(Stored data)
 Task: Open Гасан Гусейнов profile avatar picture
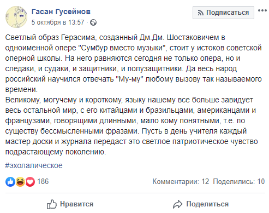click(x=16, y=17)
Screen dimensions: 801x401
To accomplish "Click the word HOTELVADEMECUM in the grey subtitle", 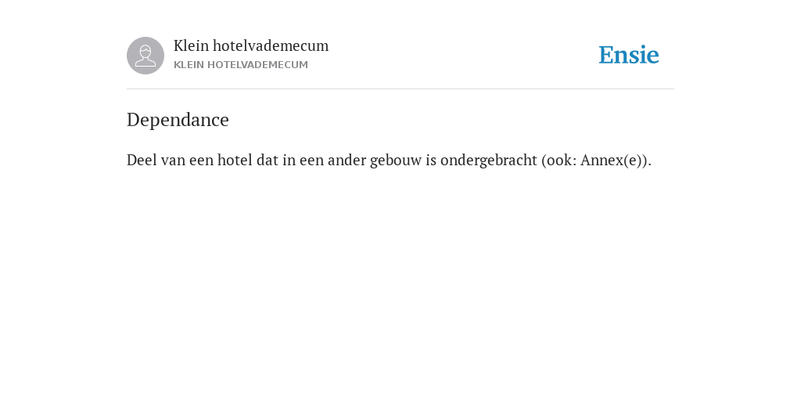I will pos(257,65).
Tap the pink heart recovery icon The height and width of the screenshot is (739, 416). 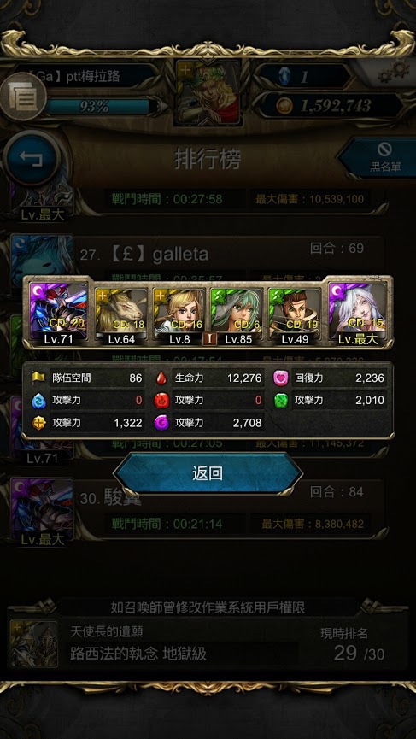pyautogui.click(x=281, y=378)
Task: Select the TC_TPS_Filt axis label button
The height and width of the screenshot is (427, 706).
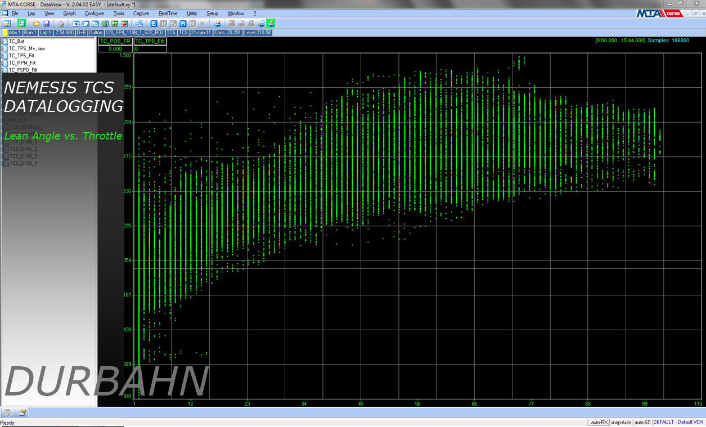Action: 150,41
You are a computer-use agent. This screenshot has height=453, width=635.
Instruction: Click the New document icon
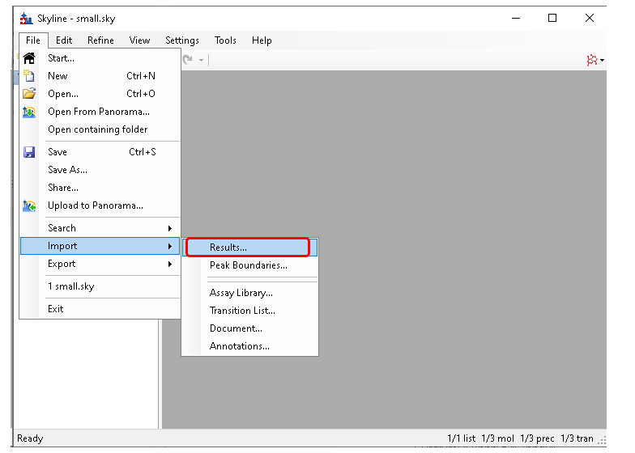[29, 76]
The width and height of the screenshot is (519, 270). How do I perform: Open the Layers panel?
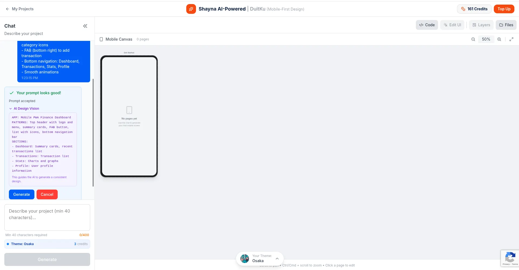click(x=481, y=25)
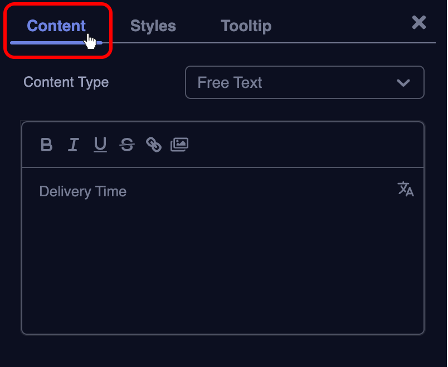This screenshot has height=367, width=448.
Task: Click blank space in the formatting toolbar
Action: tap(306, 145)

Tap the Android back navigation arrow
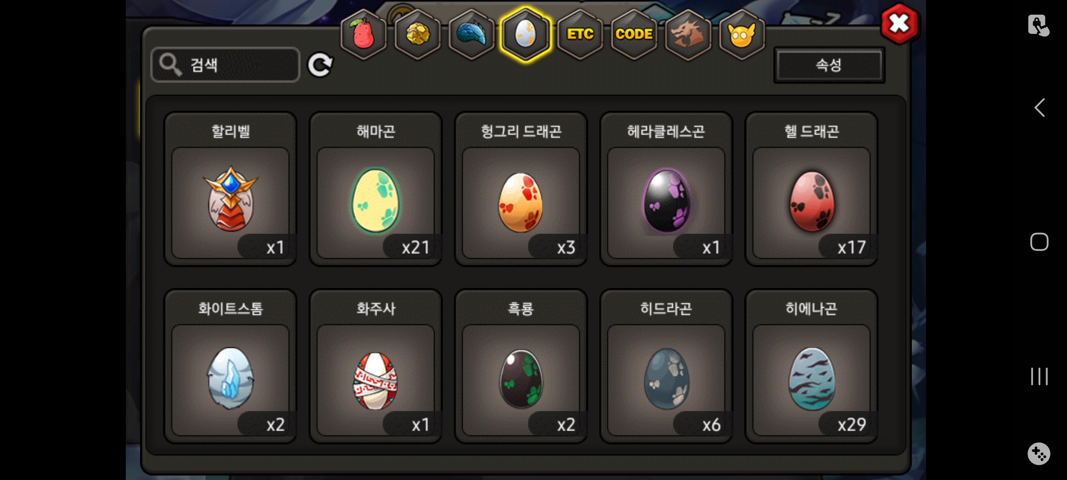point(1039,108)
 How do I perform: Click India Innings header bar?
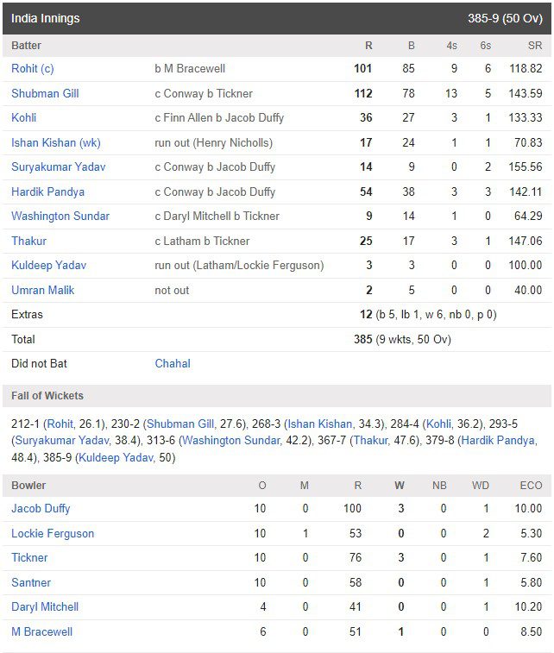click(277, 18)
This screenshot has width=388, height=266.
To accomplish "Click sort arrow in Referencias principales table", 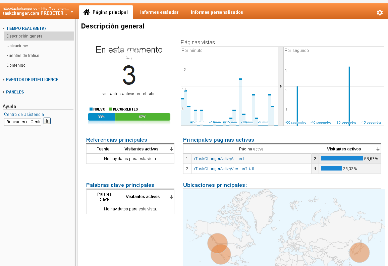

§ **Assignment**
Transcribe exactly the lines that go from the one holding "Instruction: Click the New document icon" through the last line of the entries, both included, and nothing besides them. Do not include any pictures.

§ **Your solution**
Instruction: Click the New document icon
[29, 76]
The width and height of the screenshot is (519, 270). How do I perform: Open the Layers panel?
click(x=481, y=25)
This screenshot has height=367, width=448.
Task: Click blank space in the formatting toolbar
Action: tap(306, 145)

Tap the Android back navigation arrow
point(1039,108)
 How do I perform: Click India Innings header bar?
click(277, 18)
This screenshot has width=388, height=266.
To accomplish "Click sort arrow in Referencias principales table", 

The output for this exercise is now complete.